From: Bruce Korb <bkorb_at_sco.COM>
Date: 2000-10-18 18:49:41 CEST

"Jonathan S. Shapiro" wrote:
> Options are the last refuge of a poor design.
>
> Okay, that's strong, and I don't think it's a serious problem with the SVN
> folks, but it sometimes provokes people into thinking.

OK. As some may guess, I have thought a lot about "options".
Basically, a program or suite (like SVN for example) provides
a huge collection of functionality. The goal is to provide
a method by which a user can communicate to the program which
of those functions need to be performed. We can
write a unique program (shell script) for every
possible permutation of functionality. It would make the
command lines very simple. It has other problems, though.
We can also provide command line options to control every
conceivable variation in behavior, too. That is actually
okay. It is okay as long as all or nearly all of the
options are not required, have useful defaults, and are
documented in obvious ways. "Obvious" to me means *both*
``man svn'' *and* ``svn --help''. ``info svn'' is a convention
less than two decades old, so it is not quite obvious enough.
Especially since there are so many installations that do not
have such configured. [[enhancement idea for info: when invoked
as ``info mumble'', if it does not have a mumble doc, check for
a mumble man page and exec man if found. Probably for another
forum, tho....]] Anyway, that is why AutoOpts includes automated
man pages.....

> I understand the argument for why, however bad the command set,
> a cvs-like command interface is a useful transition tool.
> My experience suggests that it is the wrong thing to do.

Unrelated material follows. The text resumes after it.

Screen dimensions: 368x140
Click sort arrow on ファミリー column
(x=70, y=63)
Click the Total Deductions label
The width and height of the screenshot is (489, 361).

It is doing much the same functionally, so users will need to
communicate the desire for having much the same thing happening.
If CVS has a well known way for requesting something be done,
it is not at all clear we should provide new and better ways for
asking for the same thing. Minimize differences. But use your
brain, too :-).

> 1. UI options -- things that impact visible behavior. Example: degree of
> chattiness or choice of editor. I have no problem with this, but I think
> that they should have regular, clearly-comprehensible names and should also
> be possible to specify in something like a ".svnrc". My only thought on
> these is that UI options are best in moderation.

> 2. Options that change semantics. Examples: the defaults for whatever
> replaces the CVSIGNORE variable. These introduce changes in behavior across
> users. If buried in a config file, they can sometimes impact whether you and
> I can get the same output from the same command. (In the particular case of
> CVSIGNORE we got bit by this regularly until we learned to stop using it).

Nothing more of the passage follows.